I have a tendency to get idealistic in wanting to reach everyone and fix everything in the world, especially as I see it going downhill so fast. And when I can't, my tendency is to get very worried and upset. Your reminder today went along with what others have been telling stay aware of the world I'm living in, but also to limit the amount of news and social media that comes into my life, because of the negative mental impact it can have. And also being content to love and serve well the few, close people in my life, while ever looking for opportunities to reach out to strangers.

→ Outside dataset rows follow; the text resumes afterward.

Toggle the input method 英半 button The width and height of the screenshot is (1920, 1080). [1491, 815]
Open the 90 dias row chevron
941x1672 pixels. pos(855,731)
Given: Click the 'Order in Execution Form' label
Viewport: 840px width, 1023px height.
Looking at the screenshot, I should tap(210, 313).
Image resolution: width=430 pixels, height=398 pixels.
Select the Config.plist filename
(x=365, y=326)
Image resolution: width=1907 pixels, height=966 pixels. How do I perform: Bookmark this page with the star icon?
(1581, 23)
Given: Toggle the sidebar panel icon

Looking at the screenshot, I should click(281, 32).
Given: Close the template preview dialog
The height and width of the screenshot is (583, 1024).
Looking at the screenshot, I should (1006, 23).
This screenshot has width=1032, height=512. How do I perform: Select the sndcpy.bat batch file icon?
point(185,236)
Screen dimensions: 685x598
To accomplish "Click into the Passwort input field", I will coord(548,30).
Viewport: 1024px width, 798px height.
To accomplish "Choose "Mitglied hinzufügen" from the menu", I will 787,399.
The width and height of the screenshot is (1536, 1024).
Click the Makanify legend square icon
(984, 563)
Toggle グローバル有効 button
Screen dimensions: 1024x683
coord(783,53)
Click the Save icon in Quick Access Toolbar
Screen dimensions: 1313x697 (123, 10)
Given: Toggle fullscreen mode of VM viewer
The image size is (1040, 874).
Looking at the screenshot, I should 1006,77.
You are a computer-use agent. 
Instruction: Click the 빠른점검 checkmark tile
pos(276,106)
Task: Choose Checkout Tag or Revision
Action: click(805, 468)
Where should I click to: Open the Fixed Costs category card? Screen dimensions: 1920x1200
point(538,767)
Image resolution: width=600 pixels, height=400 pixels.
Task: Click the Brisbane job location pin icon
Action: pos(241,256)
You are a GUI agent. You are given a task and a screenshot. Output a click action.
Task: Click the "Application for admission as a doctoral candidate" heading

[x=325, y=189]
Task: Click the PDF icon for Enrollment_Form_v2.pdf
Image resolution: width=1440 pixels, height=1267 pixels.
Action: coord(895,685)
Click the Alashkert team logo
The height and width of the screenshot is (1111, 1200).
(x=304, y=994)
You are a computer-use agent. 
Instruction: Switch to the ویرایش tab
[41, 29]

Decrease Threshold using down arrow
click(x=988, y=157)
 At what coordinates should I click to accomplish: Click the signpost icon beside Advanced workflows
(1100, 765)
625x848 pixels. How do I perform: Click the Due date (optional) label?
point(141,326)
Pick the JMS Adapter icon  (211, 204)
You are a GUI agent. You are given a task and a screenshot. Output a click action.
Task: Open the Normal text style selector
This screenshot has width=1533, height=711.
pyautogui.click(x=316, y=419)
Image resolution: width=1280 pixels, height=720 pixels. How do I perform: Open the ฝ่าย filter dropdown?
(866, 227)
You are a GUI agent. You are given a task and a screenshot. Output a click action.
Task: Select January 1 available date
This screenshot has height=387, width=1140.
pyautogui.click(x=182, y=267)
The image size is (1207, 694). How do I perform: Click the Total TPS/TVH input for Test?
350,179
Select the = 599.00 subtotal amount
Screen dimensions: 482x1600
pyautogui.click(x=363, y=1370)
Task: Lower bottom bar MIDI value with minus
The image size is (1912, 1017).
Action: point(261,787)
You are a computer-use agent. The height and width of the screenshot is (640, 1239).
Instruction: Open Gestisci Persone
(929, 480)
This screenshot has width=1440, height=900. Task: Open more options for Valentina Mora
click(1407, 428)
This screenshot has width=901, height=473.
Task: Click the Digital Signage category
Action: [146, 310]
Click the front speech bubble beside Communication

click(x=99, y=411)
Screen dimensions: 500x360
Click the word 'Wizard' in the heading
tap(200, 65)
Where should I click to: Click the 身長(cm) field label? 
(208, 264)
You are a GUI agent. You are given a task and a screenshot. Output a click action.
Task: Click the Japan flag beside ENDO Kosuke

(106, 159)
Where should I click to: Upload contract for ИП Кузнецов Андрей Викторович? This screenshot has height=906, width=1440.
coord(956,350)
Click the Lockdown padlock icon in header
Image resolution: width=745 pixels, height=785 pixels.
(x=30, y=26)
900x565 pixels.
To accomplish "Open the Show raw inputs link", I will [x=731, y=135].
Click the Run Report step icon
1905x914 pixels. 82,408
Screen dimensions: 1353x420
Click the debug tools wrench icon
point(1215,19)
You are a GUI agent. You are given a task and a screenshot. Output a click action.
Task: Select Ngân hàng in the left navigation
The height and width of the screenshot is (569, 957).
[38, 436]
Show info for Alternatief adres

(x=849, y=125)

It’s actually freeing to remember that there are limits to one’s capacity. It frees a person from unnecessary guilt from not reaching out to more people or getting more things accomplished. Also, it’s more honest to understand that, as I reach my “max”, every decision has its own price tag. For example, it doesn’t feel as “wrong” to say no to an opportunity or a connection when I understand that if I say yes to this, some other thing will not happen.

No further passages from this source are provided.